Announcements can eat into your group time like a pile of maggots on decomposing flesh. Okay… that was graphic. However, announcements and even unplanned announcements can drastically eat into your small group, games, and large group teaching time. Here’s a tip. Don’t do announcements live at group. If you are going to do announcements keep them very short. Use YouTube as a means to broadcast your pre-recorded video announcement messages. Take some time during the week. Record a video of yourself communicating the key announcements. You can use your phone or your computers webcam to do this. Then, post them to YouTube and have your students and parents subscribe to your channel. Boom! You just have a permanent archive of announcements. You can send anyone the link at any time for the important information related to next week’s camping trip, etc.… Aside from announcements you can also use YouTube to send your students and parents messages quickly. Everything from a sermon teaser to policy and program updates.

2. Google Hangout and Classroom:

You don’t have to be at small group in order to have a small group. Is it winter break and your students are scattered? Have a quick thirty-minute hangout and catch up. You can see each other and meet to pray or just go around the room and share what is going on. Also, want to make sure your guys or girls are doing their study? Google classroom is a great tool (though it’s a bit formal) to give “assignments” to your small group. You can have them respond to questions you might want to send their way in order to prep them.

3. Evernote:

No more prayer request in spiral ring notebooks that get drenched in Mountain Dew. Put it all online. Create a notebook of prayer requests and invite your students to share a notebook. Your group will always have the requests and can add to them as well. You can use Evernote for just about anything from word processing to a pre-camp or retreat checklist for your students and parents. Eliminate paper that will most certainly end up in the back of their cars or on the floor of your meeting space.

4. Pocket

Did you see something online and know that it would make a good sermon illustration? Pocket is a great app that can help store images, articles, and anything you might want to use later. No more bookmarking webpages. Pocket is a great app to use as you surf the web and gather ideas that can translate into message illustrations or training for your volunteer leaders. Consider it a second brain as you soak in the web.

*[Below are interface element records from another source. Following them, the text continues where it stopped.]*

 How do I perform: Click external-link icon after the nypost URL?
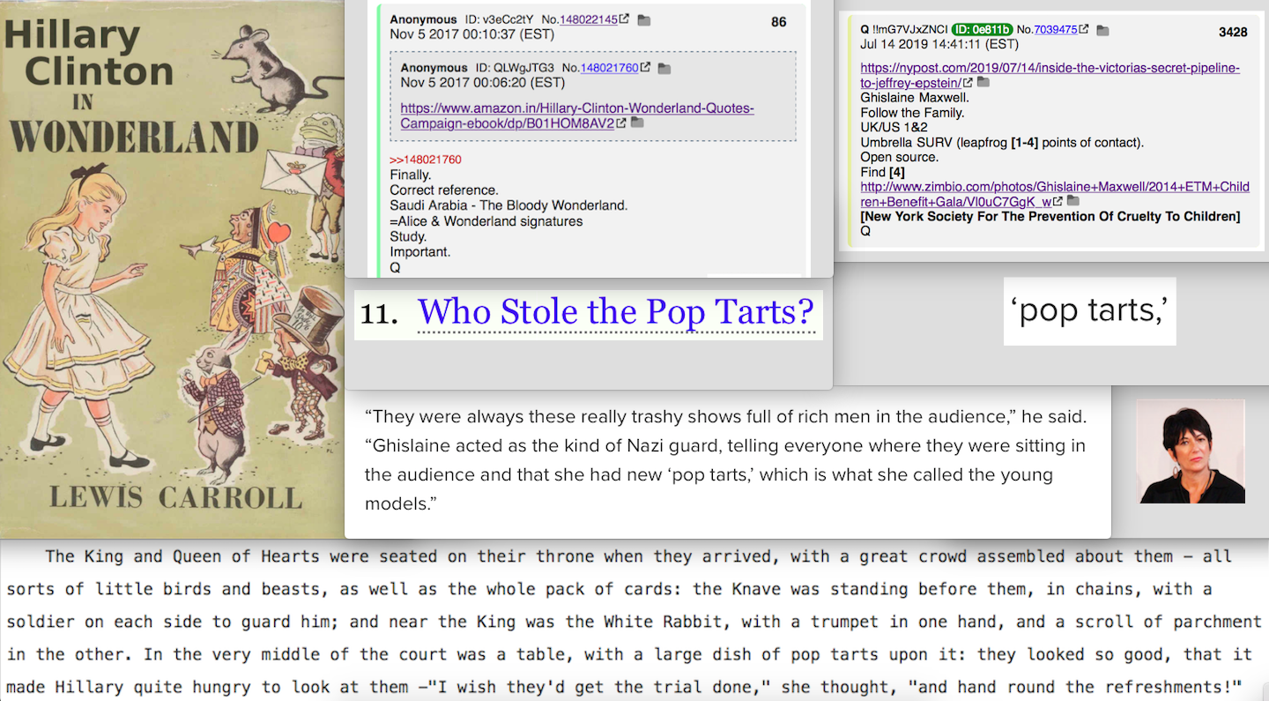[967, 83]
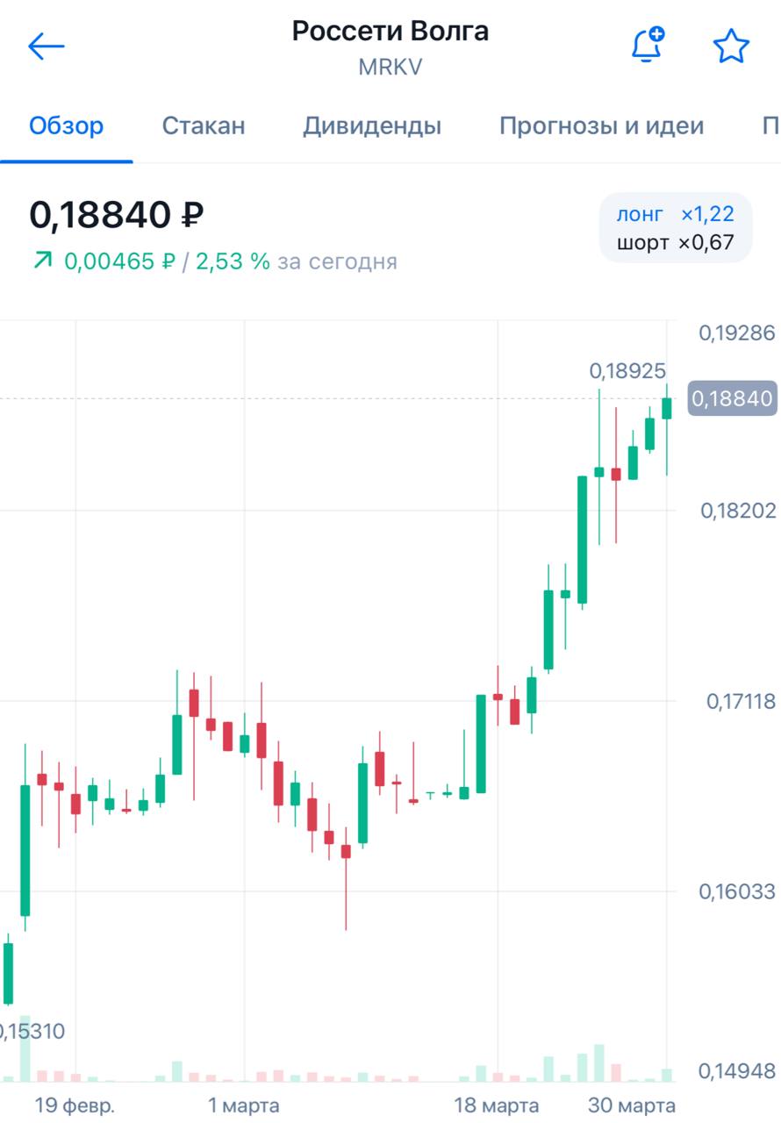Tap the back arrow icon
781x1123 pixels.
click(47, 46)
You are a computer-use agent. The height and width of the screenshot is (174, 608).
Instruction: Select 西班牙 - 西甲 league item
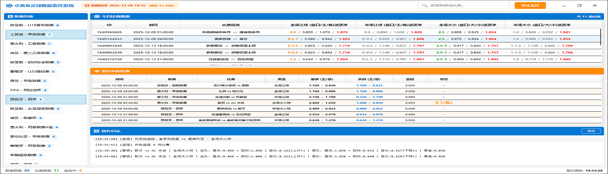point(46,99)
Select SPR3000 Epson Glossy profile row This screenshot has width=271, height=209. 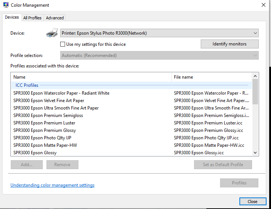coord(35,153)
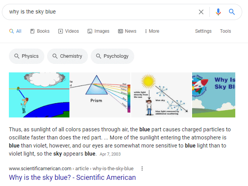Select the All results tab

15,31
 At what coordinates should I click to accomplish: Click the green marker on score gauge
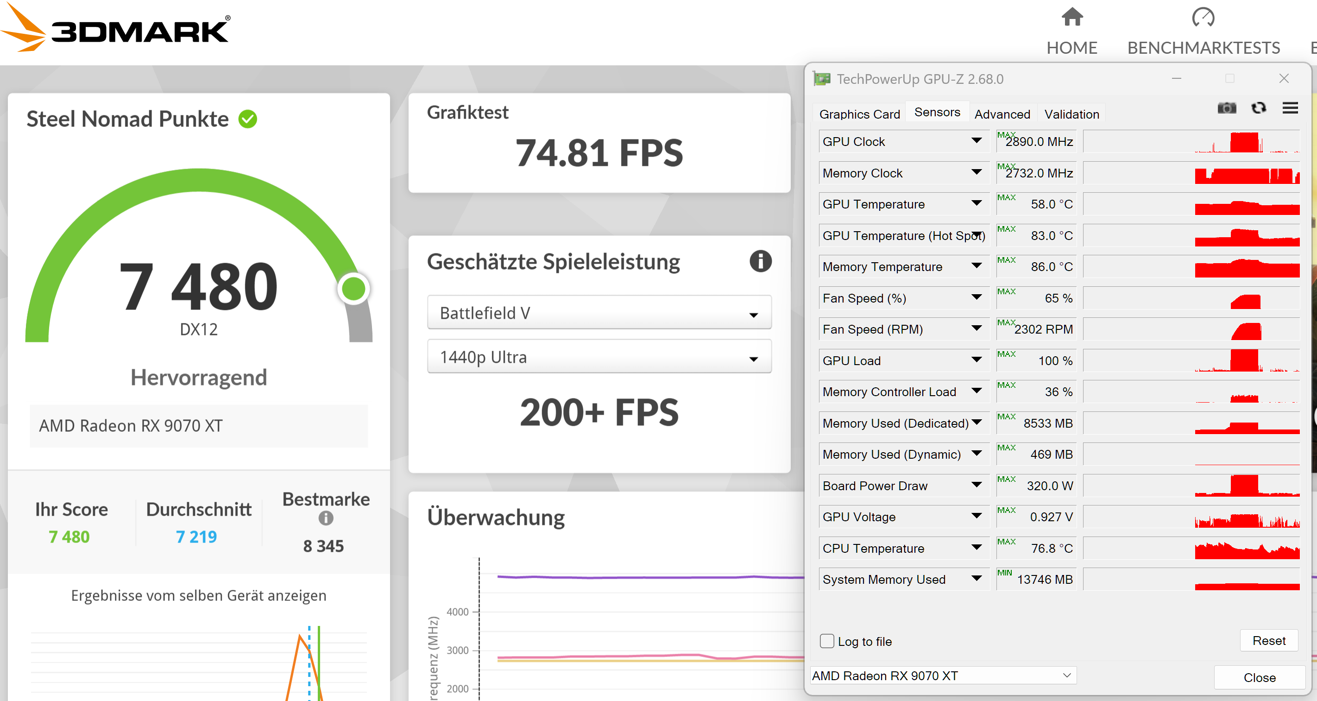[353, 289]
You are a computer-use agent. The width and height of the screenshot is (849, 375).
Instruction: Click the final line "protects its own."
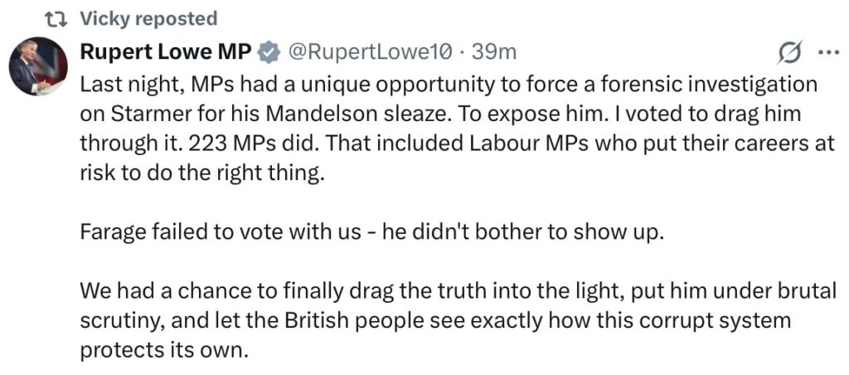pyautogui.click(x=163, y=348)
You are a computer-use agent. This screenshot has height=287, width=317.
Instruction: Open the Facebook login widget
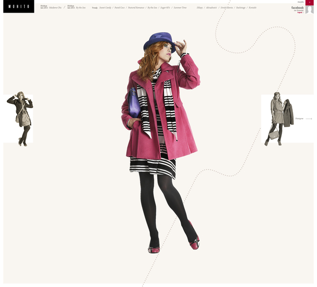pos(297,8)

5. Voice Messaging in Apple’s iMessage app:

If you communicate with your students then texting is probably thrown into the mix somewhere. I like the new voice-messaging feature from the new IOS 8.0 update. It’s a new an interesting way to get Scripture to your students. Instead of a daily verse app… just record yourself saying the verse of the day and send it to your students. Send program updates to your students. Record gross sounds and send them as texts. The sky is the limit.

6. Goodreads:

I like to know what the pastor or ministry leader is reading. If they are not reading… I’m worried. Goodreads is a great app for sharing what you’re reading with your faith community. You can do so much in this particular app. Let your parents know what curriculum you’re using or what books you have recently read. Also, find out what your students are reading or what your leaders and parents are reading. If you want to know a lot about someone then just ask him or her what books they are reading.